**Required work**:
Say how many lines in the following data hold the word "agent". Write nothing but that number.

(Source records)

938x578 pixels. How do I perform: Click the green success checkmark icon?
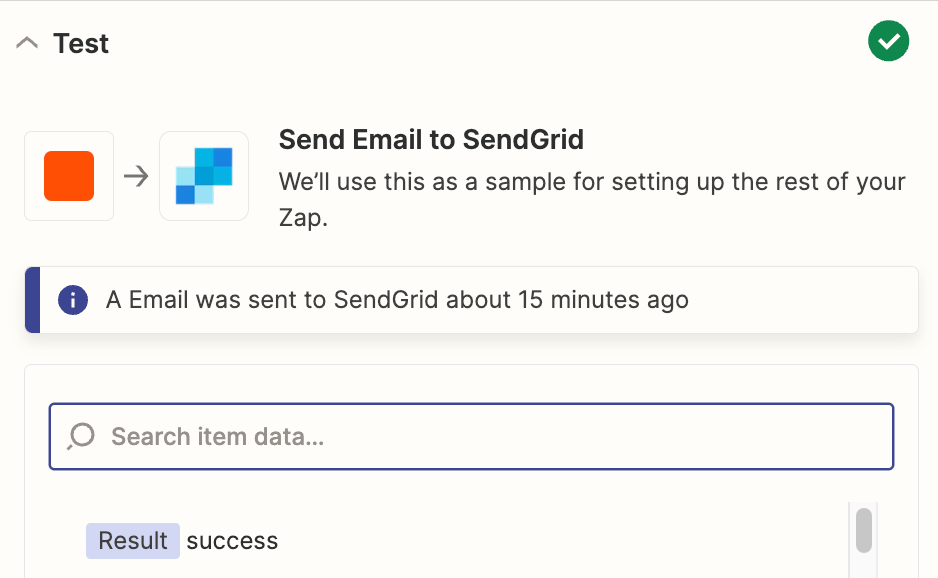[888, 42]
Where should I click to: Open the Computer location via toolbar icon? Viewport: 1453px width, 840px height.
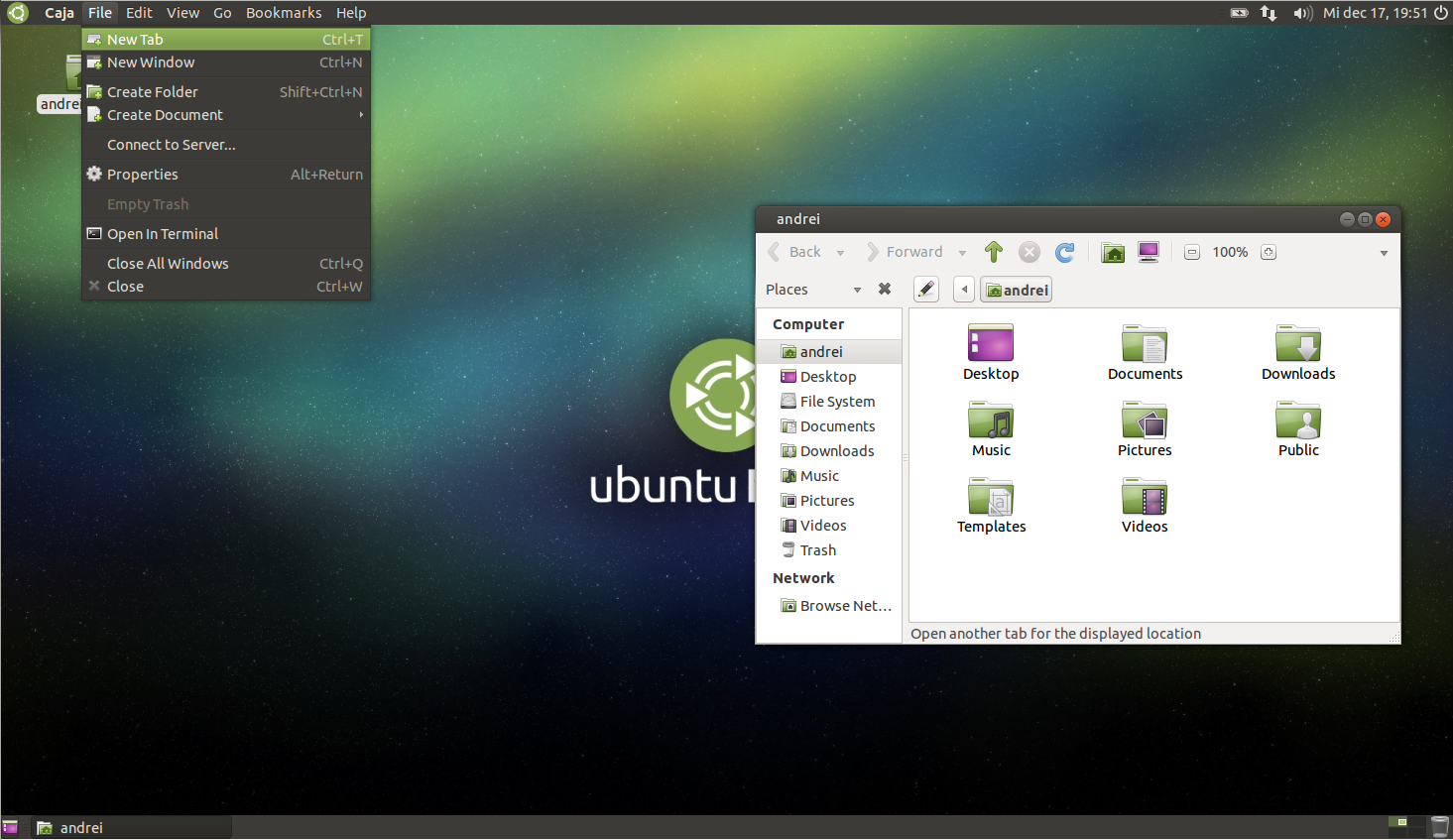(1148, 251)
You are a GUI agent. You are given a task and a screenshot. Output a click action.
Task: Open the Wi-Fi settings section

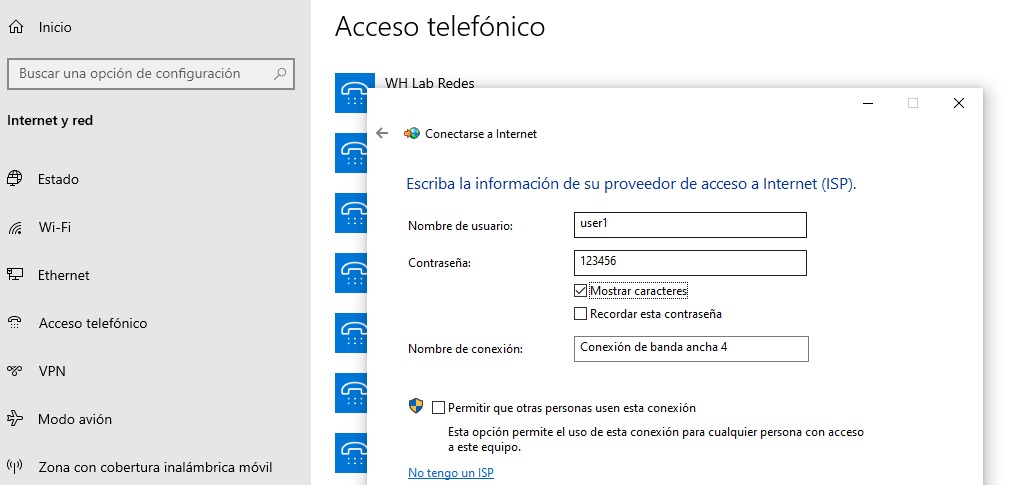click(54, 227)
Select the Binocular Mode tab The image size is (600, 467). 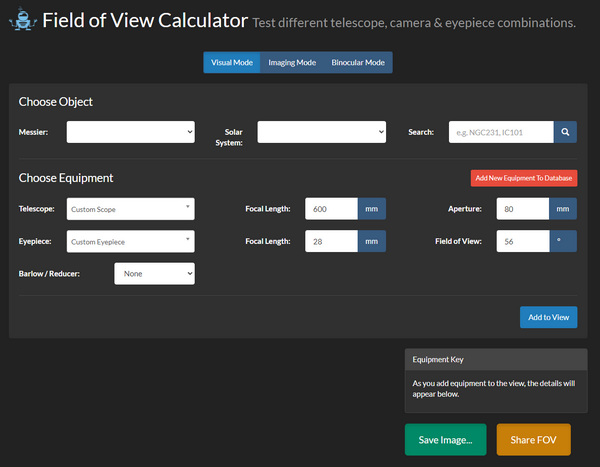tap(358, 62)
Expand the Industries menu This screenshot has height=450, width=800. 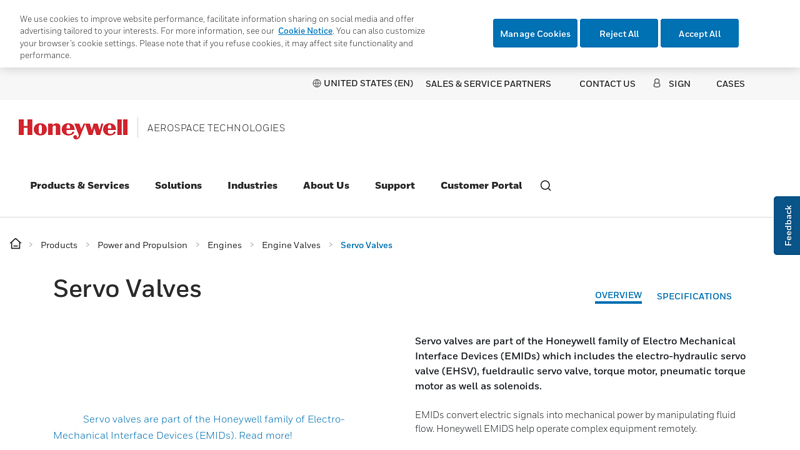pos(252,185)
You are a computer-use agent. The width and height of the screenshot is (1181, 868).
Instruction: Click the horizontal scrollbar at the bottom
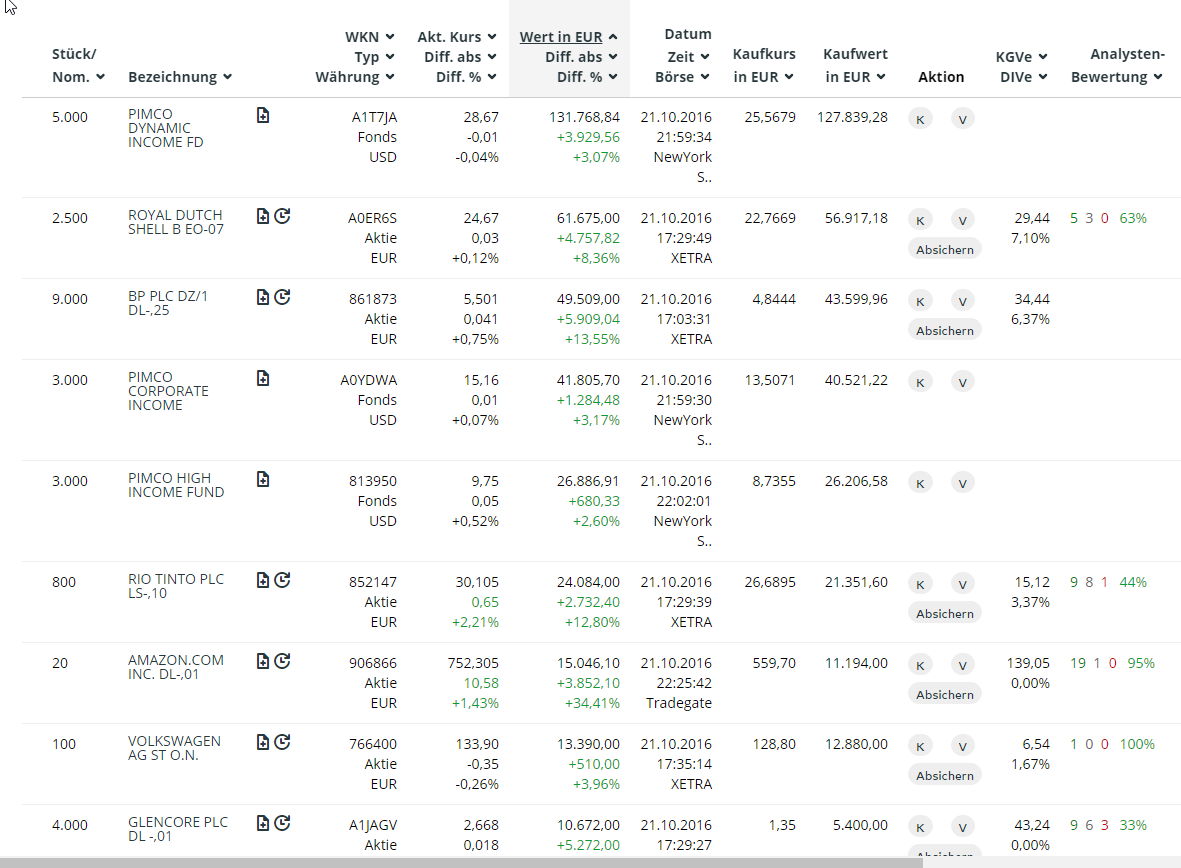(x=590, y=862)
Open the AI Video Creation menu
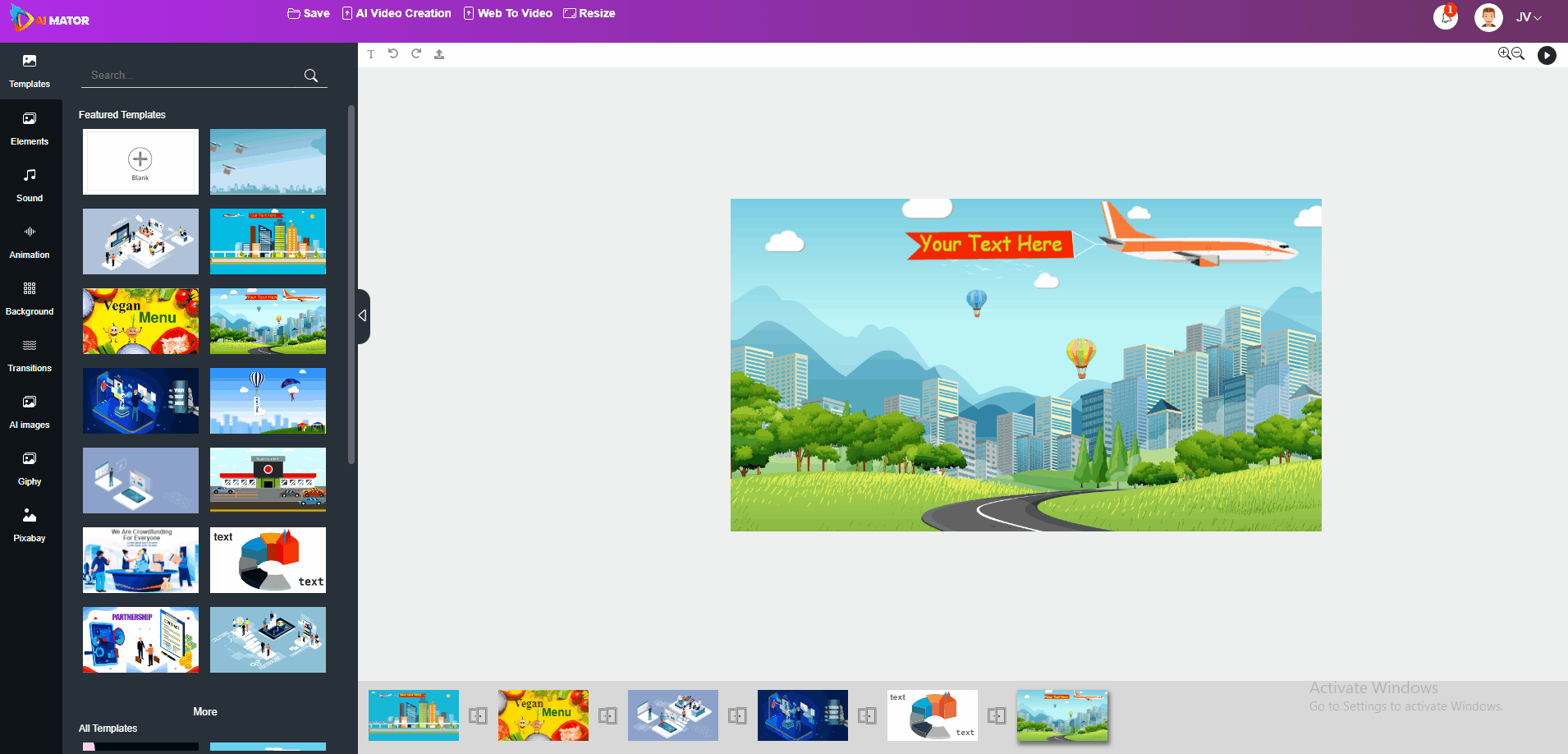The width and height of the screenshot is (1568, 754). tap(397, 13)
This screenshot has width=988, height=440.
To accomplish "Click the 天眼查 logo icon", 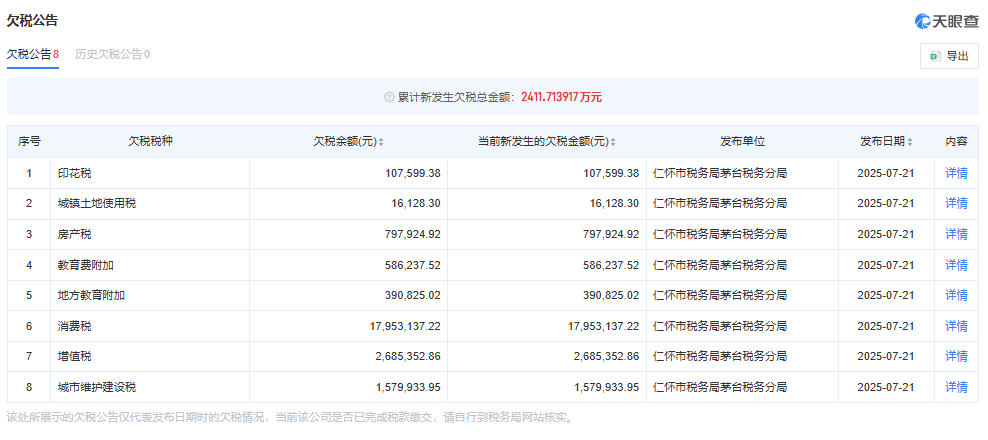I will click(925, 21).
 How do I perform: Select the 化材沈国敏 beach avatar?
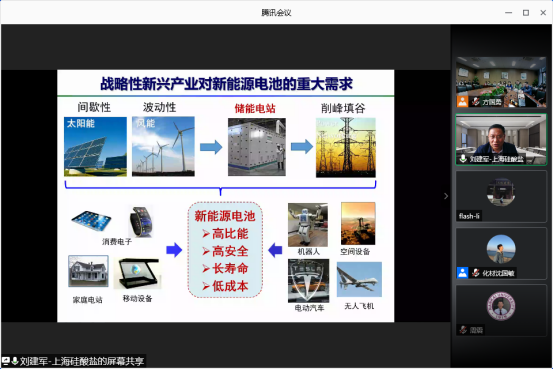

**Answer section**:
2